Last but not least, whatever is good for a species (it should be obvious) is necessarily good for that species, since the Form of the species is one with God's nature, and God's nature is changeless and everlasting. It should also be obvious that since God creates all things in imitiation of the Forms, that it is in the Forms that all species find their ideal, and in which man finds an unchanging standard of morality. Finally, it should be obvious that God cannot set a standard of morality which is contrary to the Forms, since the Forms are necessarily Good, and all contradictions are impossible.
Yet, wherein lies morality for man? We do not say that morality in man subsists in a state of the body, but rather either in actions, the will, or in the consequences of actions. Yet, we cannot say that the actions themselves are moral, given that an action which is done without the consent of the will is said to be an accident, and no accident carries moral weight. On the other hand, we do not say that consequences make an action moral, given that if a man intends to obtain a result other than his consequences, then we do praise him for the consequences.
For example, let us assume for a moment that a criminal, willing to fire upon and kill an old lady, instead missed and shot down a rampaging lion which had just escaped from the local zoo, and was about to kill several people. Whereas the consequence of the action (trying to kill an old lady) was surely good (killing the lion), we do not say that he is worthy of praise, but rather that he is to be condemned as a (would be) old lady killer!
We must say, then, that morality for man subsists in the will (even more so since man is a rational animal), and that a man is moral presupposing that he wills what is good (for we do not say that a man can both be moral and bad, nor do we say that a man can both be immoral and good). What, then, is the chiefmost object of the good will, except The Good? Morality, we must say, subsists foremost in the rational man in willing God, and herein lies a law of humanity which is absolutely unabolishable: man has a duty as a rational moral agent to love and will God, who is Good. Not even God can abolish this law, for God is Good necessarily...nor yet can we say that morality can subsist in ought else but the will, since man is made in imitation of the Form, which is eternal and changeless.
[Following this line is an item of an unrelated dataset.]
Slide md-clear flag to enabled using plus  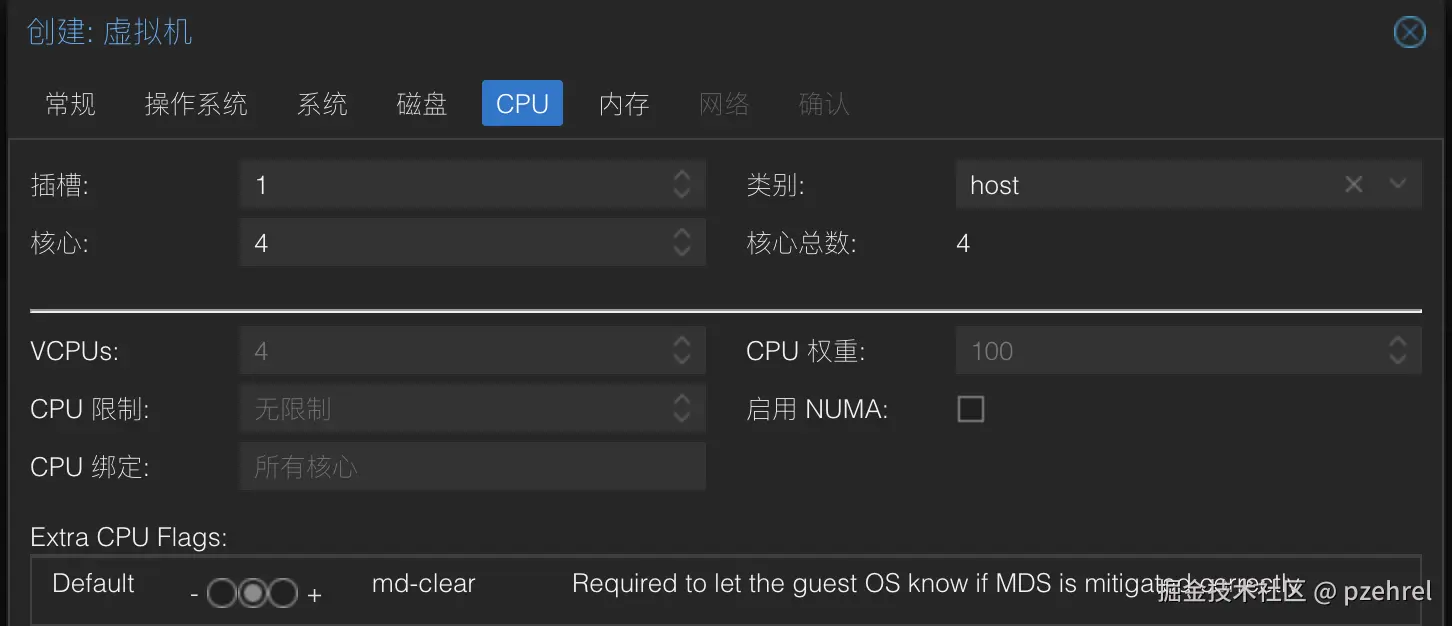(281, 592)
Secondarily, furthermore, since we have already established that the Forms are objects of beauty and are good neccessarily, and it is the case that goodness in the particular subsists in being like the Ideal, it follows that man is good insofar as he wills what is fitting for his nature, which is to say, insofar as he wills whatever is not contrary to the Form, and the "natural law" whereby man is obligated to strive towards the ideal, wherein he is said to "sin" in willing what is contrary to the Form, likewise is eternal and changeless. This law likewise cannot be abolished even by God, for to abolish this law would be for God to will contrary to Himself, since the Forms are one with God's nature, and this is contradiction.
For example, health is a good for man, and so man is obligated to will what is conduscive to health, and is barred by his nature from willing what he knows is contrary to his health. For this reason, we say that gluttony (for example) is contrary to our nature, and not even God can will otherwise.